第635話

「それは‥‥‥そうですね、イコル君が嘘なんてつくはずがありません。でもそれが本当なら心強いどころじゃありませんね。イコル君の仲間こそがタルタル神が遣わした御加護かもしれませんね。」


えっと‥


はい、そうですね。


その通りだと思います。



「彼らは準備してすでに此方に向かってます。人数はそこまで多くないので、魔族やモンスターが出たらそちらに当たってもらうつもりです。もちろん私も参加します。それでは準備がありますので私はこれで。」


そう言って退出しようとすると、バリネルさんが呼び止めた。

口の周りにいっぱいタルタルソースをつけて。


「君の自信がどこから来るのかはわからないが、魔族を舐めないほうがいい。

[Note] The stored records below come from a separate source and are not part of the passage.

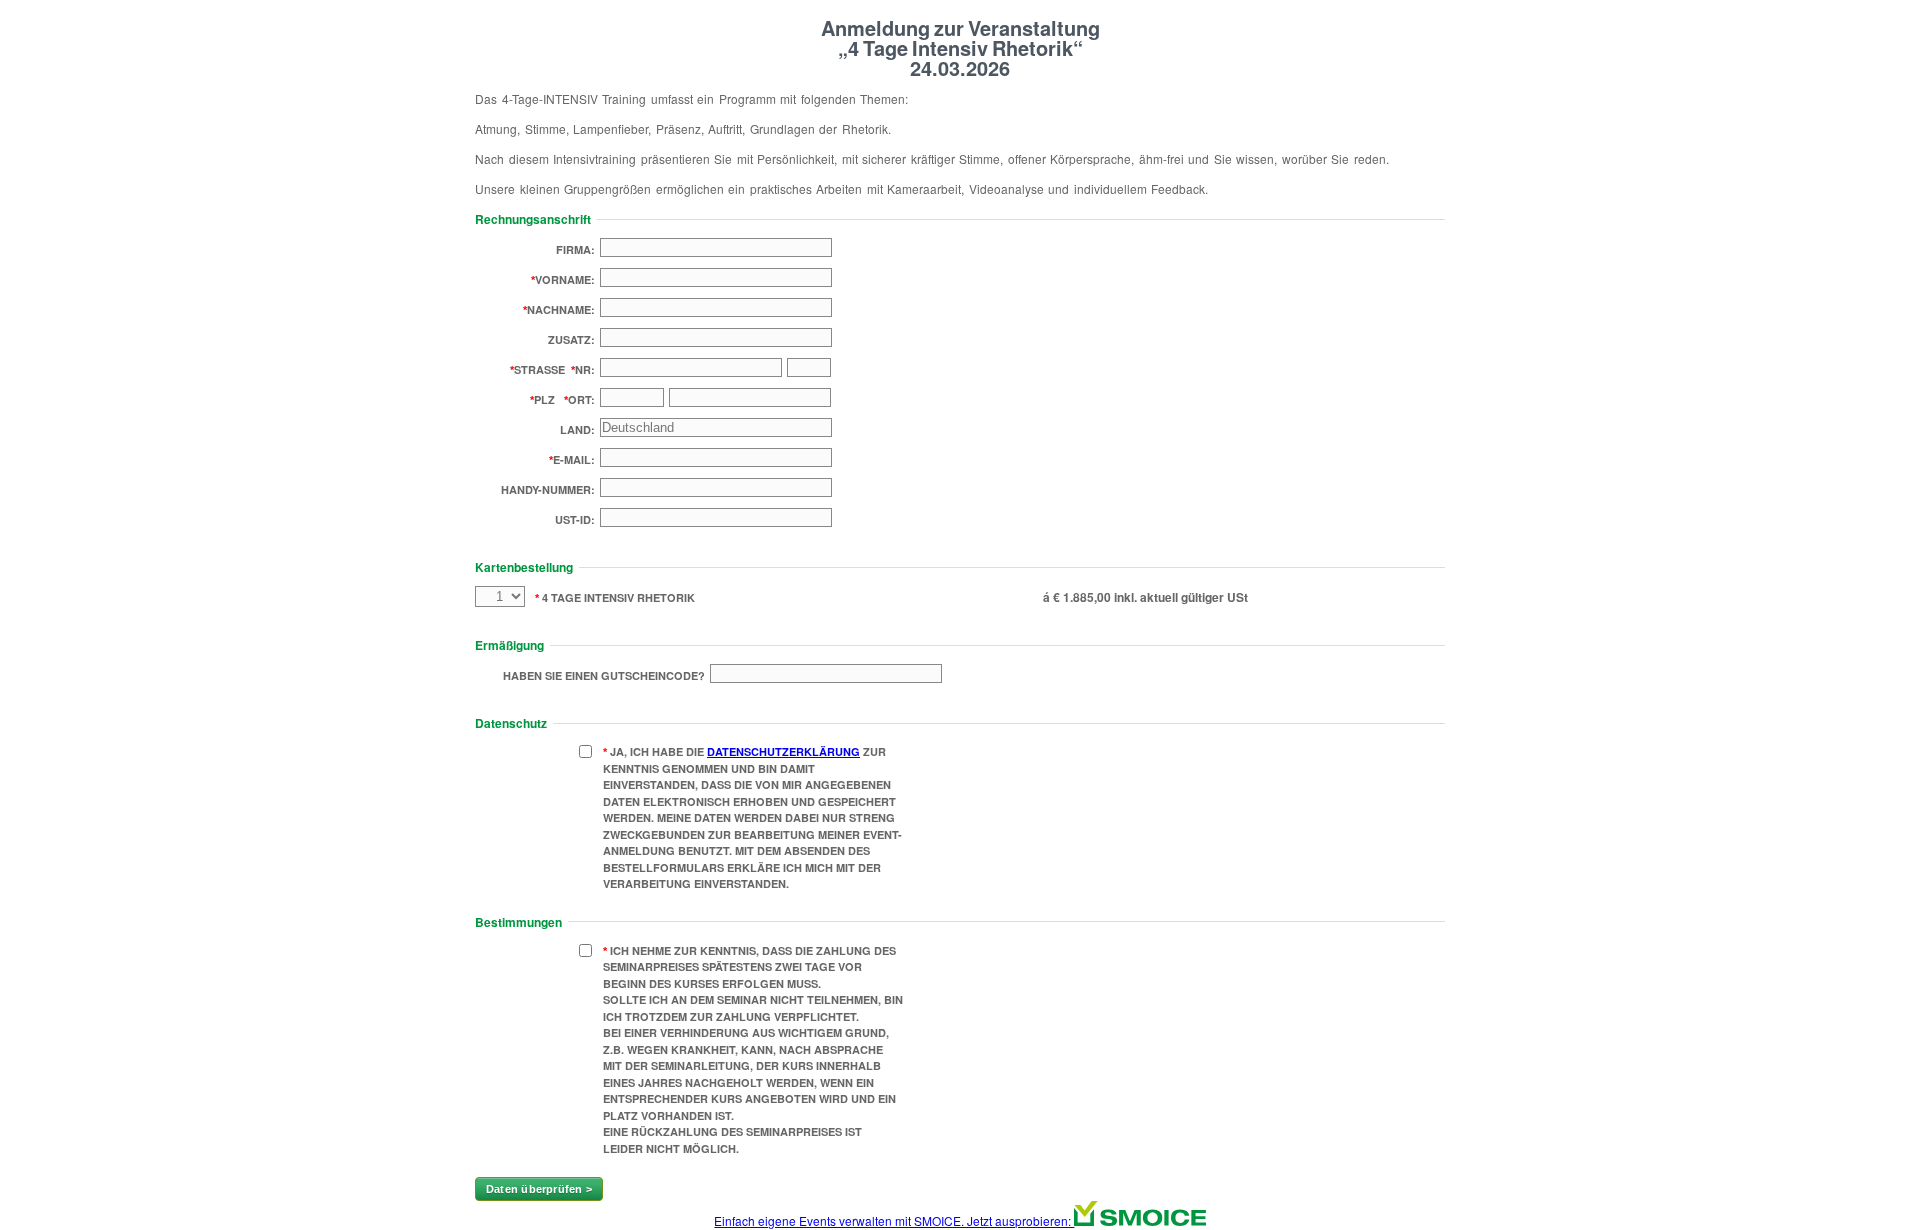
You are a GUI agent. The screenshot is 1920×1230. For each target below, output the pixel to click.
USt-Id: (575, 519)
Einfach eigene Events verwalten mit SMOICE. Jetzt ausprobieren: (894, 1220)
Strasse (539, 369)
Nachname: (561, 309)
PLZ (544, 399)
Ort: (581, 399)
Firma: (575, 249)
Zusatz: (571, 339)
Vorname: (565, 279)
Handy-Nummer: (548, 489)
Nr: (585, 369)
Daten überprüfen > (539, 1189)
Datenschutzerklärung (783, 751)
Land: (577, 429)
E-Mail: (574, 459)
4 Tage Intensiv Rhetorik (617, 597)
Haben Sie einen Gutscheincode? (604, 675)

彼らの力は途方もない。それこそ慎重な帝国の皇帝が侵攻を決めたほどの奴らだ。私はこのタルタルと共に生きる事を決めたから構わないが、そうでない君が死ぬ事はないぞ。」


意外といい人なのか?

でも口からタルタルが飛んでくるから、あまり大きな声を出さないでほしい‥


「大丈夫です。それを踏まえても何とかなると思ってますから。」


そう言って俺は部屋を後にする。


魔族か‥




ふははは。


この一月対魔族の魔道具を量産したのだ。

マルコイ印の新魔道具の実験台として恐れ慄いてもらおうじゃないか。


この世界を壊す事を狙ってる奴らに、一切の手加減はしないからな!










ライノズ帝国。


広々とした豪華な一室に10数人の男女がいる。


彼らは思い思いの格好で過ごしている。


全員が戦闘できるような姿でいるが、さまざまな職種のようで統一性はない。


ただ1つその眼の色だけは全員が同じ赤色だった。


「しっかしこの国の奴らは馬鹿しかいないんだな!俺らがこの国のために力を貸す?ああ力を貸してやるよ、その後全て回収するけどな!なあ!」


「ふん。そうね。ただ私達が下等な種族と一時でも共闘するってのは気に入らないけどね。魔王様からの命令だから我慢はするけど、同じ空間で息をするのも悍ましいわ。」


「ひゃっはっは。確かにそうだな!何か生臭い臭いがするからな!」


すると奥に座る他の魔族よりも一回り大きい男が声を発した。


「お前ら多種族を馬鹿にするのは構わんが、勇者だけは舐めてかかるなよ。今回我らが多種族と協力する理由を忘れるな‥」


「はっは!わかってるってアフアーブの旦那。魔族以外の種族に勇者共を殺させるってやつだろ?覚えてっから心配すんなって!しかしエルフごときにやられる奴らを、それほど警戒しないといけないかね?」


「勇者は魔族に対して想像を上回る力を発揮する。それこそ魔王様に届きかねんくらいな。今回の作戦で勇者を排除して魔王様の侵攻を盤石のものにせねばならん。」


「はいはい。だけど魔王様直属の十魔がアフアーブの旦那を含めて3人も来てるんだ。全然問題ないだろ?それに俺は勇者なんかどうでもいいんだよ。多種族が泣き叫ぶ姿が見たいだけだからな!ひゃはっはっ!」


すると魔族の女が扉の方を振り向く。


「ん?結界に誰か触れたわね。誰か入って来るわよ。」


すると突然扉をノックする音が聞こえる。


「どうぞ。」


返事を受けて、扉から人族の男が入ってくる。


「失礼します。ああ、皆さんいらっしゃったんですね。話し声も聞こえませんでしたから、不在かと思いました。」


「みな戦いに向けて瞑想していた所だ。それで何用だ?」


「あ、申し訳ありません。皇帝がお呼びです。もう間も無く神聖国に向かいますが、その際の皆様方の配置を確認したいと。」


「そうかわかった。俺が向かおう。皆はここで待機していろ。」


そう言ってアフアーブは男について部屋を出て行く。


「アフアーブはああ言ってたけど、懸念はいくつかあるのよね‥」


十魔の1人であるハーフェルがそう呟く。